University of Sheffield and ICS.AI Partner to Improve AI's Accent Recognition

University of Sheffield and ICS.AI Partner to Improve AI's Accent Recognition.webp

London, February 24 AI could soon better understand people's accents and dialects, thanks to a landmark study being led by the University of Sheffield.

The study, led by Dr. Chris Montgomery from the University's School of English in collaboration with ICS.AI, the UK's fastest-growing, profitable AI business, is set to tackle one of the biggest challenges in public sector AI – how well digital services understand people who speak with different regional accents and dialects.

The collaboration is the first UK academic-industry partnership to apply sociolinguistic research to the evaluation of public sector conversational AI, focusing on how systems perform in real service interactions between citizens and public bodies - for example, when people contact their local council and conversational AI is used to answer questions and help them access the right information or services.

The study is based on Dr.
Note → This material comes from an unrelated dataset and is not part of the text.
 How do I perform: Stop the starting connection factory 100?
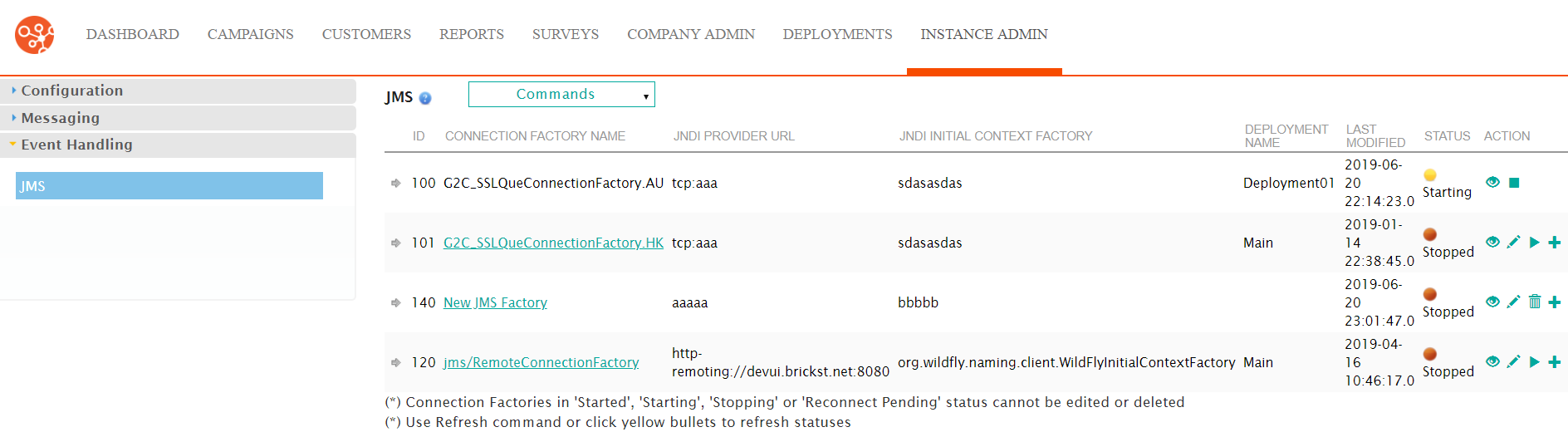click(1514, 183)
Montgomery's systematic review of more than five decades of peer-reviewed research on accent and dialect variation across Great Britain.

This follows a recent survey, which revealed that over half (52 per cent) of UK residents are concerned that AI may struggle to understand accents or dialects. This increases to 57 per cent in Wales, 67 per cent in Northern Ireland, and 71 per cent in Scotland.
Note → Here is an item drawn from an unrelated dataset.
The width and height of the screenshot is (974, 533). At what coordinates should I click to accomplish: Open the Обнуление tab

A Literature Review, which started ICS.AI’s collaboration with the University of Sheffield in December 2025, found that misunderstanding and bias are most likely to arise not because of how people speak, but because of how speech is interpreted.

While most existing studies focus on speech patterns, far less research examines how listeners recognise and judge accents and dialects in practice.

The findings provide an important evidence base for how conversational AI should be evaluated in real public-service settings, helping to ensure that systems are tested in ways that better reflect real-world variation in speech and communication.

Dr. Chris Montgomery, Senior Lecturer in Dialectology at the University of Sheffield, said: "Many people across the UK may have found themselves in a situation where they've tried to phone their local council - perhaps because their bins haven't been collected or they've had an issue with their council tax - but the AI that first handles their call struggles to understand them."

"As AI is frequently used to direct calls across public services, we need to ensure the technology can understand the range of accents and dialects it may be faced with," he added.

"This project brings sociolinguistic theory and evidence on listener behaviour into applied evaluation, enabling performance claims to be framed in ways that are both scientifically defensible and socially meaningful," he said.

Dr. Crispin Bloomfield, Chief Education Solutions Officer at ICS.AI, added: "Public sector AI has to work for everyone, not just for people whose voices or speech patterns are easiest for systems to process. This collaboration empowers ICS.AI to apply established sociolinguistic evidence directly to how conversational AI is evaluated in live public service environments, helping us build inclusivity in a transparent and scientifically grounded way."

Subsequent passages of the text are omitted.